Lindquist, Martin, Krishnan, Anjali, Lopez-Sola, Marina, Jepma, Marieke, Woo, Chong-Wan, Koban, Leonie, Roy, Mathieu, Atlas, Lauren, Schmidt, Liane, Chang, Luke, Reynolds Lozin, Elizabeth, Eisenbarth, Hedwig, Ashar, Yoni, Delk, Elizabeth and Wager, Tor (2017) Group-regularized individual prediction: theory and application to pain. NeuroImage, 145 (part B), 274-287. (doi:10.1016/j.neuroimage.2015.10.074). (PMID:26592808)
Abstract
Multivariate pattern analysis (MVPA) has become an important tool for identifying brain representations of psychological processes and clinical outcomes using fMRI and related methods. Such methods can be used to predict or ‘decode’ psychological states in individual subjects. Single-subject MVPA approaches, however, are limited by the amount and quality of individual-subject data. In spite of higher spatial resolution, predictive accuracy from single-subject data often does not exceed what can be accomplished using coarser, group-level maps, because single-subject patterns are trained on limited amounts of often-noisy data. Here, we present a method that combines population-level priors, in the form of biomarker patterns developed on prior samples, with single-subject MVPA maps to improve single-subject prediction. Theoretical results and simulations motivate a weighting based on the relative variances of biomarker-based prediction—based on population-level predictive maps from prior groups—and individual-subject, cross-validated prediction. Empirical results predicting pain using brain activity on a trial-by-trial basis (single-trial prediction) across 6 studies (N = 180 participants) confirm the theoretical predictions. Regularization based on a population-level biomarker—in this case, the Neurologic Pain Signature (NPS)—improved single-subject prediction accuracy compared with idiographic maps based on the individuals' data alone. The regularization scheme that we propose, which we term group-regularized individual prediction (GRIP), can be applied broadly to within-person MVPA-based prediction. We also show how GRIP can be used to evaluate data quality and provide benchmarks for the appropriateness of population-level maps like the NPS for a given individual or study.

◇ ◇ ◇

* **DESCRIPTION OF THE TASK**
Answer these questions from the abstract on group-regularized individual prediction:
1. In which journal did the paper appear?
2. How many studies and how many participants supplied the empirical results on predicting pain?
3. What population-level biomarker served for regularization?
The material has nothing to do with the abstract and plays no part here.

* **STORED DATA**

◇ ◇ ◇

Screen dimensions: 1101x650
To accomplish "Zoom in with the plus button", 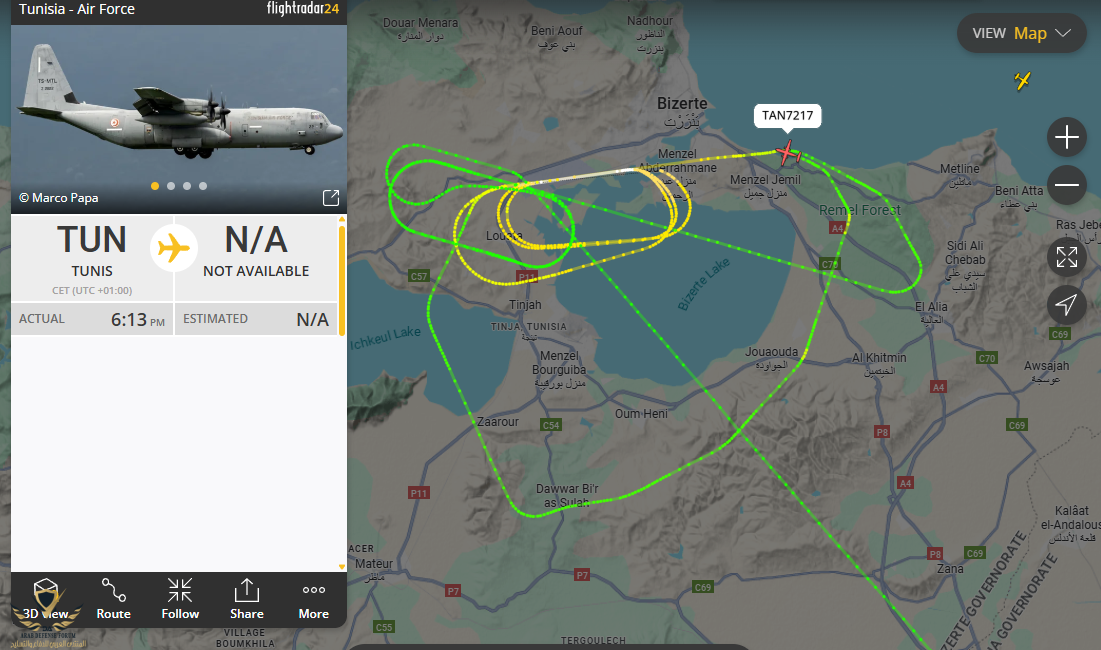I will click(x=1067, y=137).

◇ ◇ ◇

* **THE ANSWER**
1. NeuroImage
2. 6 studies with 180 participants
3. The Neurologic Pain Signature (NPS)